Intervention de Françoise Férat

Commission des affaires économiques — Réunion du 17 mars 2021 à 8h35
Moyens mis en oeuvre par l'état en matière de prévention d'identification et d'accompagnement des agriculteurs en situation de détresse — Présentation du rapport d'information

Photo de Françoise FératFrançoise Férat, rapporteur :

Merci Madame la Présidente, mes chers collègues, ce n'est pas sans émotion qu'Henri Cabanel et moi-même vous présentons ce matin le fruit de nos travaux réalisés depuis un an sur le sujet, douloureux, des agriculteurs en détresse. Un an d'auditions, de déplacements, de rencontres, dont nous souhaitons rendre compte aujourd'hui.

Pour réaliser ce rapport et élaborer nos recommandations, nous avons bien entendu réalisé des auditions, qui nous ont permis d'entendre tout à la fois des chercheurs, des syndicats agricoles, les pouvoirs publics, la MSA, le réseau des chambres d'agriculture et d'autres encore.

Mais la base de nos réflexions, la matière première sur laquelle se fonde ce travail, c'est avant tout le point de vue des premiers concernés, c'est-à-dire le témoignage et le ressenti des agriculteurs ou de leurs proches. Rien n'aurait été possible sans entendre les agriculteurs en activité, qu'ils aient été confrontés à de fortes difficultés ou qu'ils le soient encore ; rien n'aurait été possible sans rencontrer les proches de victimes, femmes, enfants, voisins, etc. Ce sont leurs histoires, leurs remarques, leurs constats, qui nous ont permis d'avancer.

Pour ce faire, nous avons lancé un appel à témoignage sur le site du Sénat en décembre dernier, et je remercie chacun d'entre vous. Vous avez relayé cette initiative dans votre circonscription et nous avons reçu près de 150 témoignages, ce qui illustre et traduit les attentes du monde agricole sur ce sujet. Chaque récit nous a été précieux et a apporté sa pierre à l'édifice. De très nombreux témoignages sont repris dans le rapport.
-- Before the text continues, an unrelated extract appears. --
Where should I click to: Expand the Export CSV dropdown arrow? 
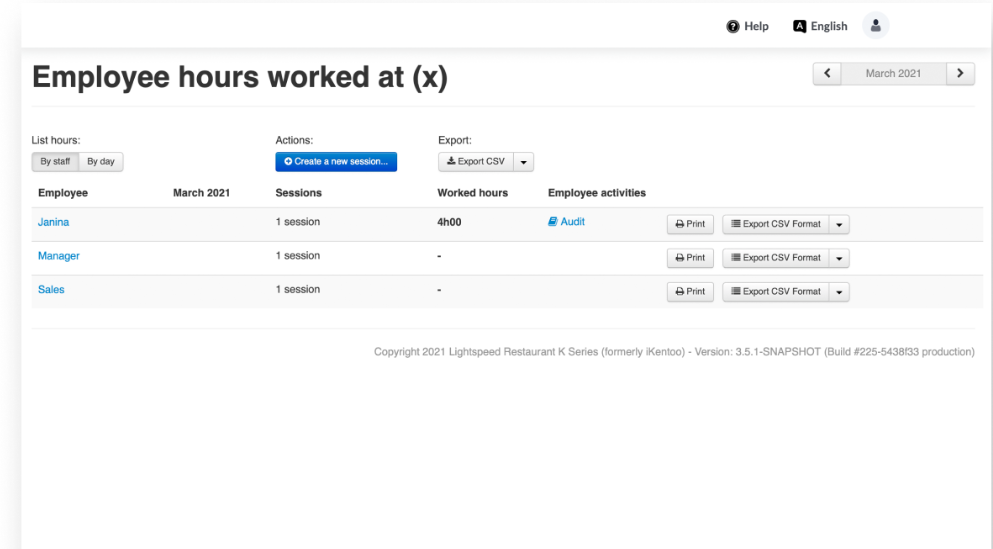[x=525, y=162]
Je souhaite à ce sujet faire une incise pour vous indiquer combien Henri Cabanel et moi-même avons été admiratifs du courage dont ont fait preuve toutes les personnes, agriculteurs ou familles et amis endeuillés, pour venir nous livrer leur témoignage. Spontanément ou à la suite de nos demandes, des dizaines de personnes, en physique ou via le site internet, ont souhaité raconter leur histoire, leurs malheurs, pour faire avancer la cause. Dans un monde traditionnellement décrit comme un monde de « taiseux », peu habitué à faire part de ses difficultés, cela montre que le tabou commence à se briser, enfin !
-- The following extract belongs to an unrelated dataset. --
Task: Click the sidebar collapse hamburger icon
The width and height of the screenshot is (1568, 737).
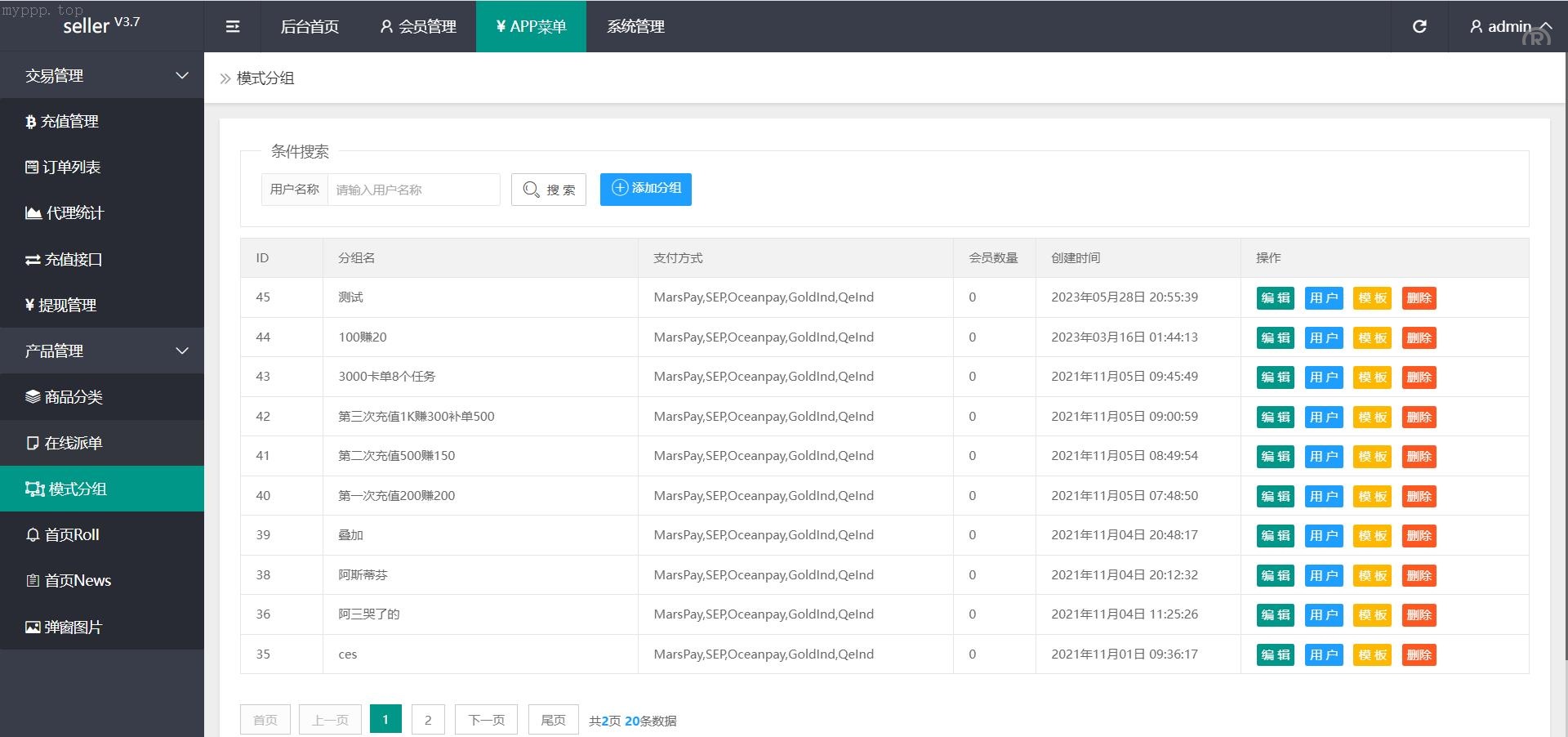Action: (233, 27)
Au-delà de l'appel à témoignages, nous nous sommes également rendus sur le terrain, dans cinq départements, pour échanger avec des agriculteurs ou des proches de victimes, et avec les acteurs du monde agricole qui agissent en la matière : le Morbihan, la Vienne, l'Indre-et-Loire, la Saône-et-Loire et l'Ain. Que nos collègues qui nous y ont accueillis en soient vivement remerciés !

Vous l'aurez compris : c'est un sujet de terrain, et nous avons voulu écrire un rapport de terrain.

Abordons maintenant le contenu du rapport.

Nous nous en rendons désormais tous compte : trop longtemps, une forme d'omerta a régné sur ce sujet. Alors qu'un drame sévissait dans nos campagnes, fauchant des pères et mères de famille, des frères et soeurs, des amis, des voisins, la société restait pour l'essentiel sourde à cette souffrance. Pouvoirs publics comme consommateurs et citoyens ont longtemps ignoré voire détourné les yeux, pour ne pas voir, pour ne pas savoir, que certains de ceux qui la nourrissent souffraient de difficultés insurmontables. Aujourd'hui, ces difficultés existent toujours, mais l'indifférence n'est plus de mise.

Quelles que soient les études, quelles que soient les méthodologies, le phénomène est désormais incontesté : il existe une surmortalité par suicide dans le monde agricole.

Et ce phénomène n'est pas nouveau, contrairement à ce que la récente médiatisation du sujet pourrait laisser penser. Il est en effet repéré au moins depuis les années 1970. Les travaux du sociologue Nicolas Deffontaines, que nous avons entendu et qui a consacré sa thèse à ce sujet, l'ont démontré : depuis la fin des années 1960 au moins, les agriculteurs sont proportionnellement plus nombreux à se suicider que la moyenne des Français. Or durant le siècle précédent, ils étaient les moins concernés par cette problématique !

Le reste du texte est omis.